I'm trying to vectorize the following "power-of-grad" function so that it accepts multiple order
s: (see here)
def grad_pow(f, order, argnum):
for i in jnp.arange(order):
f = grad(f, argnums=argnum)
return f
This function produces the following error after applying vmap
on the argument order
:
jax.errors.ConcretizationTypeError: Abstract tracer value encountered where concrete value is expected: traced array with shape int32[].

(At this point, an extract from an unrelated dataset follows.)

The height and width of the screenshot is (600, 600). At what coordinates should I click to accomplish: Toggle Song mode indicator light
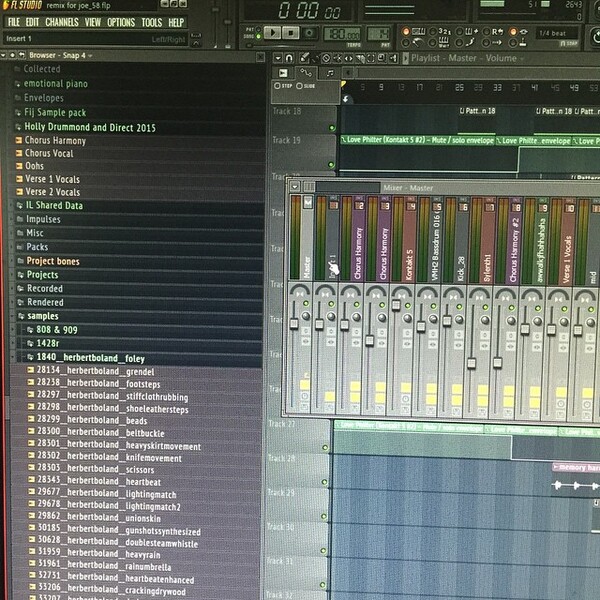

It arose in the jnp.arange argument 'stop'
I have tried writing a static version of grad_pow
using jax.lax.cond
and jax.lax.scan
, following the logic here:
def static_grad_pow(f, order, argnum):
order_max = 3 ## maximum order
def grad_pow(f, i):
return cond(i <= order, grad(f, argnum), f), None
return scan(grad_pow, f, jnp.arange(order_max+1))[0]
if __name__ == "__main__":
test_func = lambda x: jnp.exp(-2*x)
test_func_grad_pow = static_grad_pow(jax.tree_util.Partial(test_func), 1, 0)
print(test_func_grad_pow(1.))
Nevertheless, this solution still produces an error:
return cond(i <= order, grad(f, argnum), f), None
TypeError: differentiating with respect to argnums=0 requires at least 1 positional arguments to be passed by the caller, but got only 0 positional arguments.
Just wondering how this issue can be resolved?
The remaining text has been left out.